── GIVEN INFORMATION ──

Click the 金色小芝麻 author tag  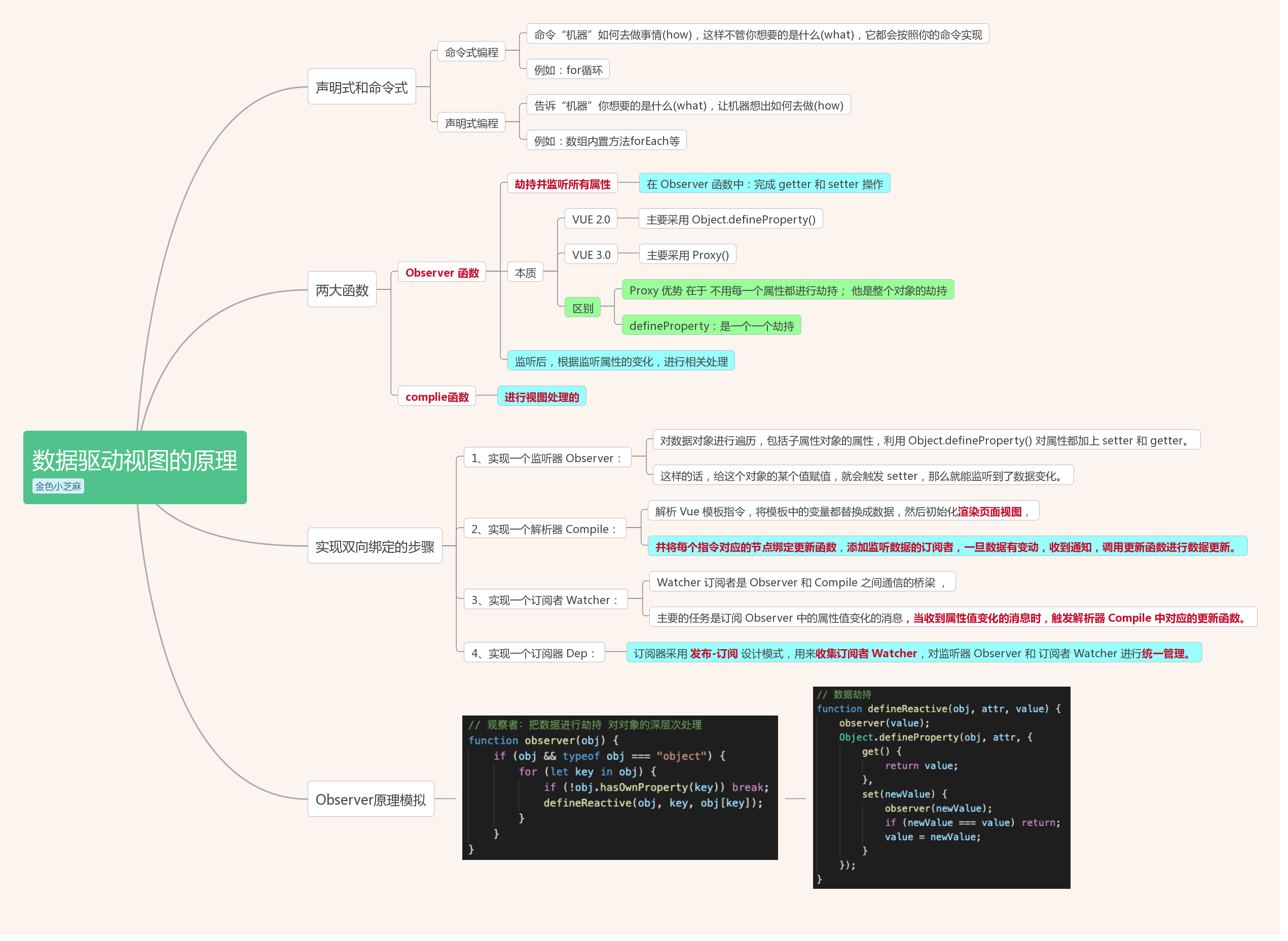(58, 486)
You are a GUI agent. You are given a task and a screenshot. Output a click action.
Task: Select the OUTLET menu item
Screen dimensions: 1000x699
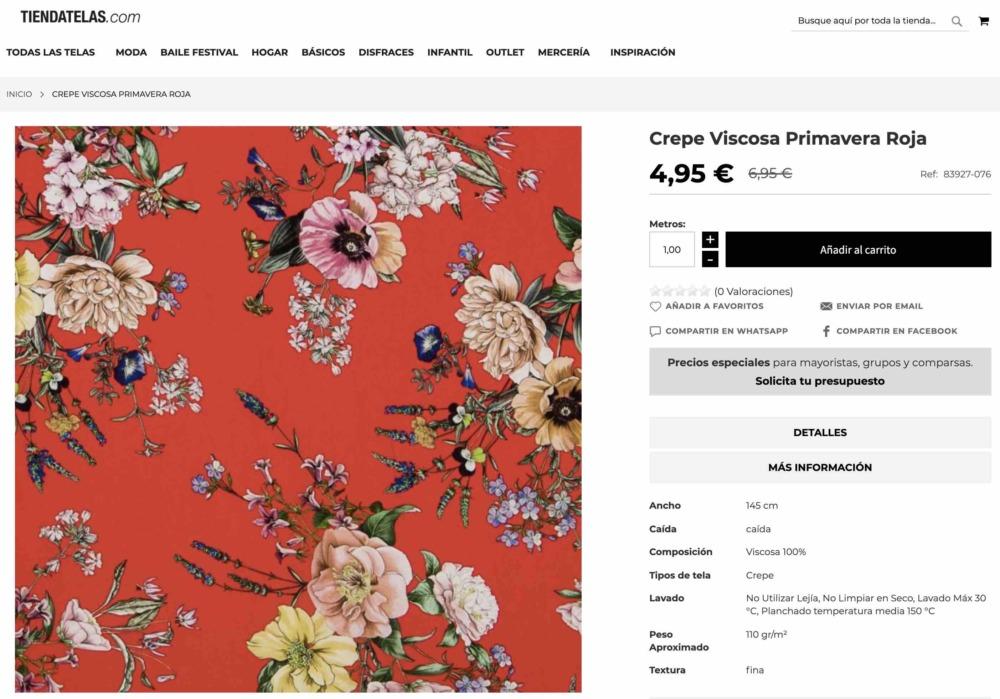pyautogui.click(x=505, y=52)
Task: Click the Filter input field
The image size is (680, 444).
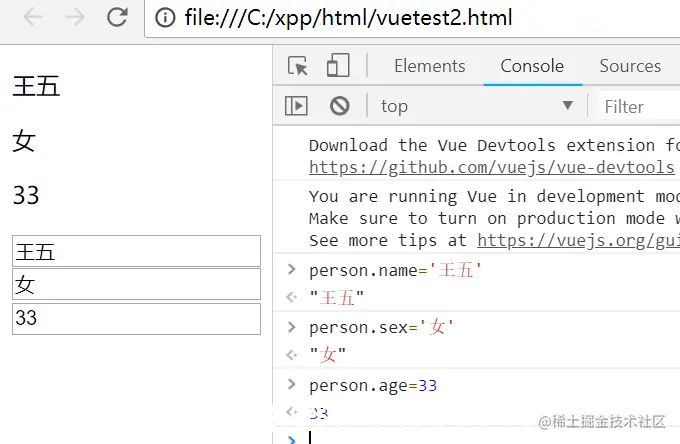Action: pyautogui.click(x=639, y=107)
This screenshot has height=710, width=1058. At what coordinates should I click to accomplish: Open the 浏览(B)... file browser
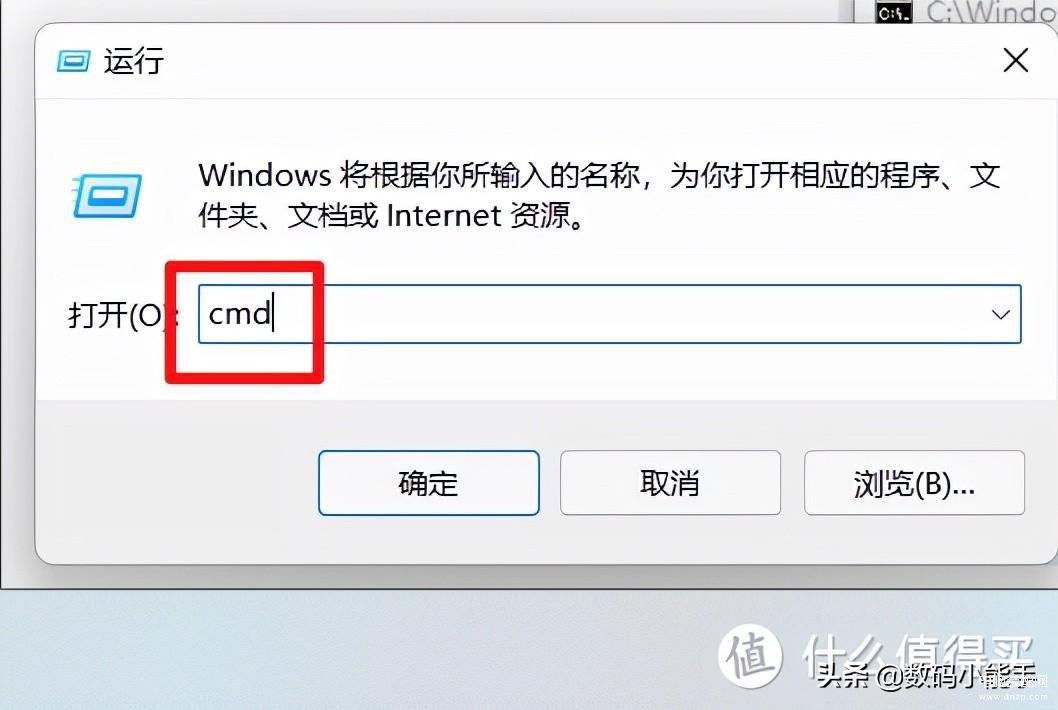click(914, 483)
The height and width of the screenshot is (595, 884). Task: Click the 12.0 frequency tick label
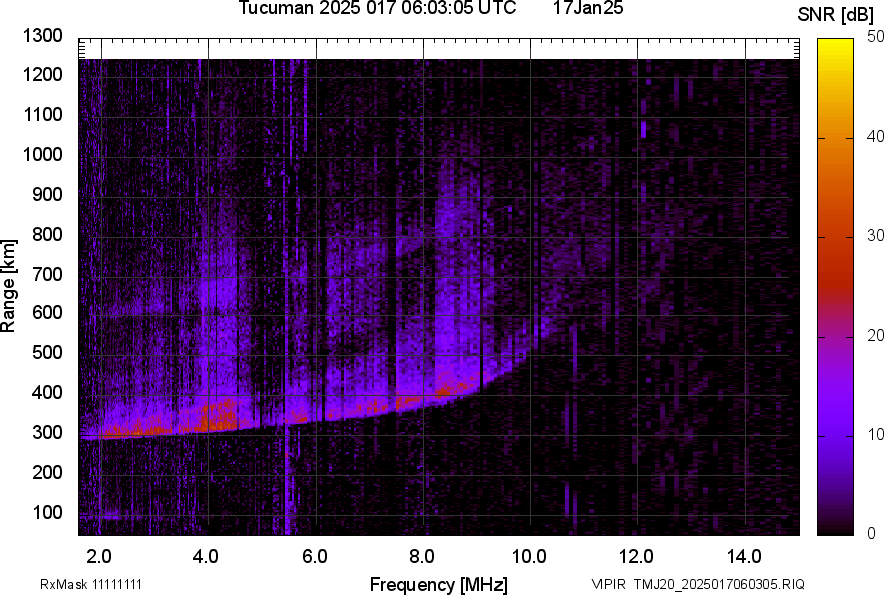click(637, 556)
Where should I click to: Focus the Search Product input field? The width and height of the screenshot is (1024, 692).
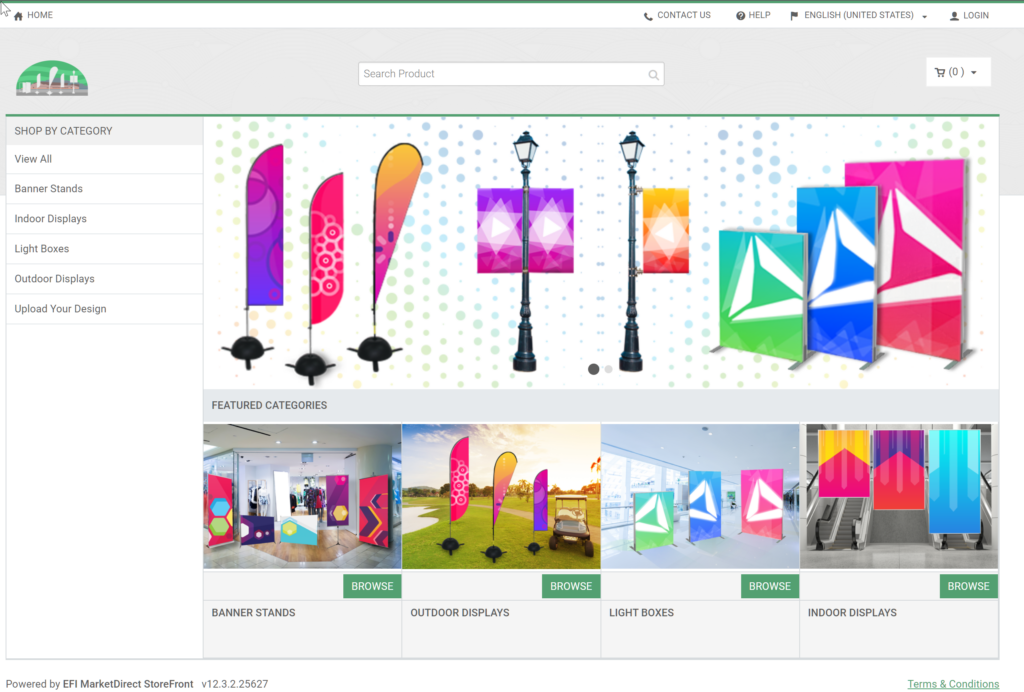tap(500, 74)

───
── GIVEN INFORMATION ──

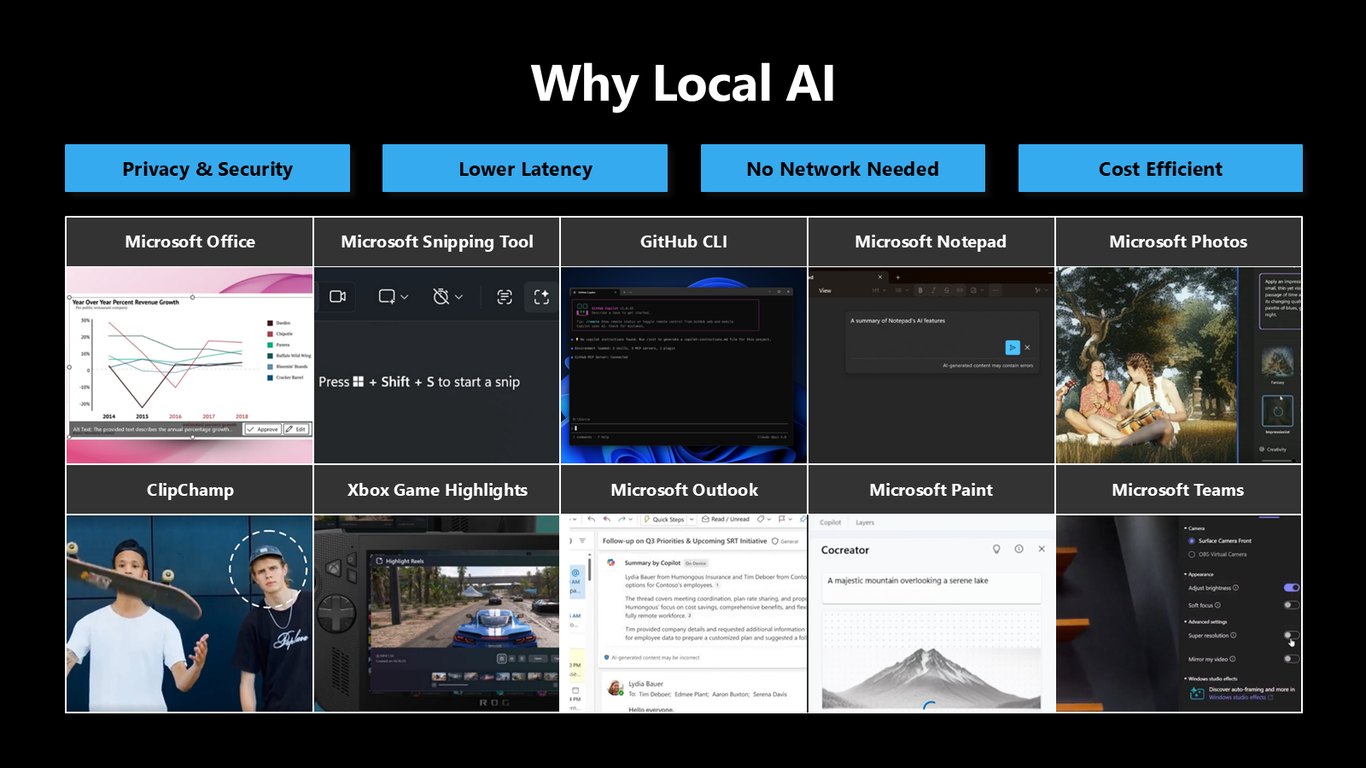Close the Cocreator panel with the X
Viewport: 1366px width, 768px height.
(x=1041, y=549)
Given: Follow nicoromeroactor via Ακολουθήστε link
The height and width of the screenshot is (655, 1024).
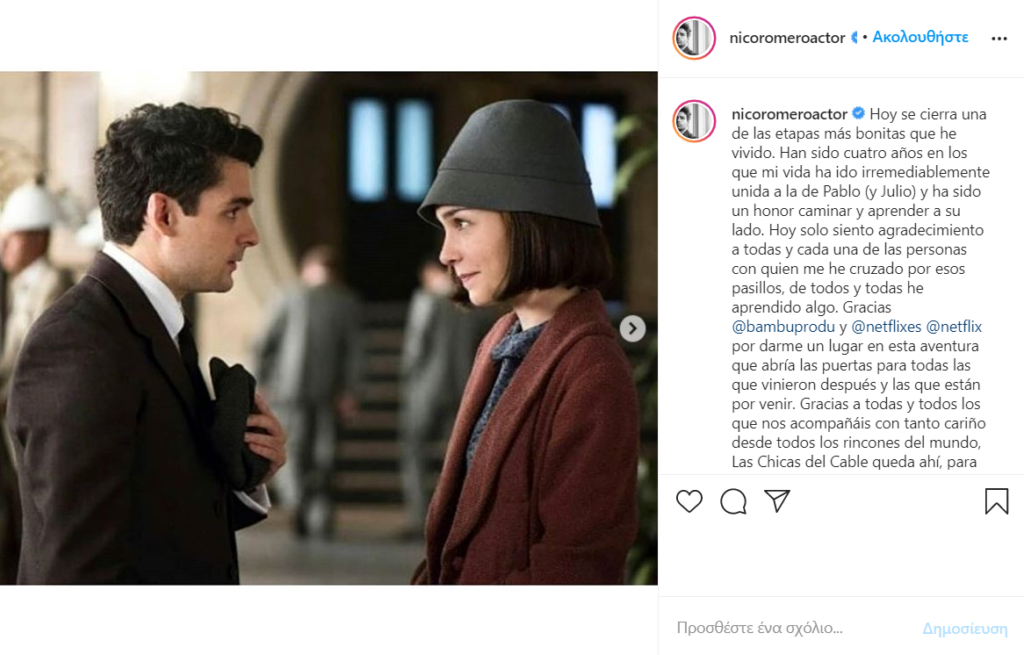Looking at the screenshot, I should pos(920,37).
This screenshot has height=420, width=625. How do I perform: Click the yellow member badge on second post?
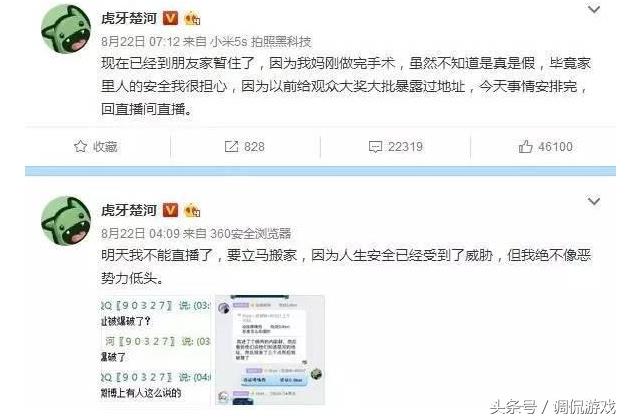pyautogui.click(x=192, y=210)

───

## TASK PROMPT
Reproduce the lines verbatim from the line containing "Where should I" to the line containing "tap(500, 74)", including both, and omit the pictures from the answer.

## TASK SOLUTION
Where should I click to: Focus the Search Product input field? The width and height of the screenshot is (1024, 692).
tap(500, 74)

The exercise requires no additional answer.